*YOUR INSTRUCTIONS*: Print the line containing "Soluciones técnicas (215, 2350)" and every later line of the records. Keep each one exactly as given, ending with the last.

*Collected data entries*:

※ ※ ※

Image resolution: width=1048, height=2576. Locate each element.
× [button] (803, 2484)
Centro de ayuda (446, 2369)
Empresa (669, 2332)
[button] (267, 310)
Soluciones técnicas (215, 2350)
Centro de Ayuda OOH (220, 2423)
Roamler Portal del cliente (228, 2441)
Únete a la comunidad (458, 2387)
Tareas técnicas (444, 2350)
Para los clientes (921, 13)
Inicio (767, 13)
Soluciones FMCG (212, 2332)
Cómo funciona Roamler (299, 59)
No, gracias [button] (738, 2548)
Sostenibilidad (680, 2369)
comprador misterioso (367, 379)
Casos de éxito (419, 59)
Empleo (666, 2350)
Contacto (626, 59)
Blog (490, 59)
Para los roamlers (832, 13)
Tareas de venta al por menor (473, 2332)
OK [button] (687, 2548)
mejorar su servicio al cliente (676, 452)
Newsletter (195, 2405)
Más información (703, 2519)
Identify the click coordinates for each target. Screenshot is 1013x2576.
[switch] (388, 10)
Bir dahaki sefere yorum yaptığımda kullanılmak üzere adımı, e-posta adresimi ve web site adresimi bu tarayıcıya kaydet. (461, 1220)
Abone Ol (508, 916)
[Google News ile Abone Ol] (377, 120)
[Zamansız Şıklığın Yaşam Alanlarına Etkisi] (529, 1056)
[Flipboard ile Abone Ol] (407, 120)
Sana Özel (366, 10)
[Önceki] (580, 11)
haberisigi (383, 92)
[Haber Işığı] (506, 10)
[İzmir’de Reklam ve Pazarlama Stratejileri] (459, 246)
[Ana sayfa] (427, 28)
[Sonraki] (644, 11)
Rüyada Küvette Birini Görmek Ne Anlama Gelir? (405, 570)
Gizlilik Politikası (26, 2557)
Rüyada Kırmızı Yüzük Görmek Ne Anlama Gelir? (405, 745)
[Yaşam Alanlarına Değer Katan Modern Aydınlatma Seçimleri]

※ ※ ※

*WORKED SOLUTION*:
Soluciones técnicas (215, 2350)
Centro de Ayuda OOH (220, 2423)
Roamler Portal del cliente (228, 2441)
Únete a la comunidad (458, 2387)
Tareas técnicas (444, 2350)
Para los clientes (921, 13)
Inicio (767, 13)
Soluciones FMCG (212, 2332)
Cómo funciona Roamler (299, 59)
No, gracias [button] (738, 2548)
Sostenibilidad (680, 2369)
comprador misterioso (367, 379)
Casos de éxito (419, 59)
Empleo (666, 2350)
Contacto (626, 59)
Blog (490, 59)
Para los roamlers (832, 13)
Tareas de venta al por menor (473, 2332)
OK [button] (687, 2548)
mejorar su servicio al cliente (676, 452)
Newsletter (195, 2405)
Más información (703, 2519)
Identify the click coordinates for each target. Screenshot is 1013x2576.
[switch] (388, 10)
Bir dahaki sefere yorum yaptığımda kullanılmak üzere adımı, e-posta adresimi ve web site adresimi bu tarayıcıya kaydet. (461, 1220)
Abone Ol (508, 916)
[Google News ile Abone Ol] (377, 120)
[Zamansız Şıklığın Yaşam Alanlarına Etkisi] (529, 1056)
[Flipboard ile Abone Ol] (407, 120)
Sana Özel (366, 10)
[Önceki] (580, 11)
haberisigi (383, 92)
[Haber Işığı] (506, 10)
[İzmir’de Reklam ve Pazarlama Stratejileri] (459, 246)
[Ana sayfa] (427, 28)
[Sonraki] (644, 11)
Rüyada Küvette Birini Görmek Ne Anlama Gelir? (405, 570)
Gizlilik Politikası (26, 2557)
Rüyada Kırmızı Yüzük Görmek Ne Anlama Gelir? (405, 745)
[Yaşam Alanlarına Değer Katan Modern Aydınlatma Seçimleri]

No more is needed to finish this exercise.